No improvement when explicity enabling the steppers either as suggested with ‘SET_STEPPER_ENABLE’ commands or by setting ‘SENDDELAY=2’ or ‘SENDDELAY=0’ (which I believe was the old value.

Steps to reproduce - homing the printer at any time. This is highly intermittent, as you will see in the log sometimes it will home a few times fine and then crash on the final attempt.

This seems to be related to the new checking code which was recently introduced. The errors only pop up when homing, so typically a print will complete then the crash will occur on homing at the end of the print.
I have checked all the UART wiring and it’s all still as it was the day I installed it. It was all working fine up until I brought klipper up to date. I had been trying the input shaping and thought it could have been related but it still happens even with input shaping disabled.

Any help would be greatly appreciated!

klippy.log (188.0 KB)

1 Like

The UART pins should be interrupt capable. Those with PCINT in the table…

There are not many, but you you also can address the TMCs from 0 to 3 with the jumpers beneath them.

For the printer is already homed at the start of the print, at the end I would just do a G1 X0 Y0

Oh interesting. Is the interrupt pin requirement mentioned in the documentation anywhere?

I’ll give this a go later and report back.

Appreciate the help!

Just given this a try using digital pins 50-53 but it’s still throwing the same errors, still seeing errors for all four drivers (extruder included even though it’s not involved in homing) despite changing the pins for all of them.

There must be more to it than this, there are now a few people describing similar problems since updating on here…

Any other ideas are welcomed! Appreciate you taking the time.

There is no requirement to use an interrupt capable pin in Klipper. See the FAQ: Frequently Asked Questions - Klipper documentation .

-Kevin

Oops - seems I missed that :anguished:

I think I understand what is occurring here. Unfortunately, I don’t have a good solution right now.

What I think is occurring is that the homing speed is resonating with the TMC UART transmission speed on AVR micro-controllers.

On this delta printer a homing speed of 35mm/s results in 2800 steps/s (a step every ~357us). Because of the way deltas work, every step is actually three steps (one for each tower) scheduled at the same time. Similarly, there are 2800 endstop checks per second (and again, the three endstop checks are all scheduled at the same time). This means the (relatively slow) atmega2560 mcu has a lot of work to do on bursts that occur 2800 times per second.
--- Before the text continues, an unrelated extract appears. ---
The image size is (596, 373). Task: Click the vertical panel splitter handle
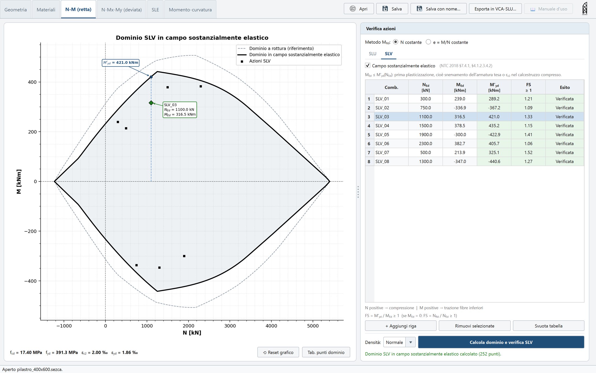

On the atmega, the TMC UART code sends/reads a bit 9000 times per second (~111us). I fear some of the TMC bit transmissions sometimes get scheduled near the homing operation bursts, and that is resulting in scheduling jitter that corrupts the transmission. Although Klipper retries on a failure of this kind, it seems this issue could occur with sufficient frequency that sometimes even multiple back-to-back retransmits all fail.

If I’m correct, this issue is likely limited to AVR MCUs controlling delta printers (or printers with 3+ synchronized Z axes) using TMC UART drivers.

To test if theory is correct, you could try changing your homing speed to see if that makes the issue more or less likely to occur. I also suspect that issuing explicit SET_STEPPER_ENABLE commands will make the issue less likely (as that reduces the number of TMC transmissions that occur during homing).

-Kevin

I should also add, that it’s possible the UART lines on this particular printer are just noisy in general. That is, the root issue may not be software, but electronic noise. It is difficult to determine from the logs alone what the root cause of the corrupt transmissions are. Additional testing could help make that more clear.

-Kevin

Many thanks for that detailed writeup.

I have reduced the homing speed to 20 and, while its pretty slow, I haven’t managed to reproduce the errors in my short testing.

Whether it’s a noise issue or a processing speed issue, reducing the homing speed seems to have sorted the issue for now.

Thanks for your help.

Interesting. If you try 40mm/s, 37mm/s, or similar - does that make a change?

-Kevin

Just given those both a go and plenty of errors on both speeds. Don’t know if it’s significant given the short testing but 37 seems worse if anything. 25 also produces errors.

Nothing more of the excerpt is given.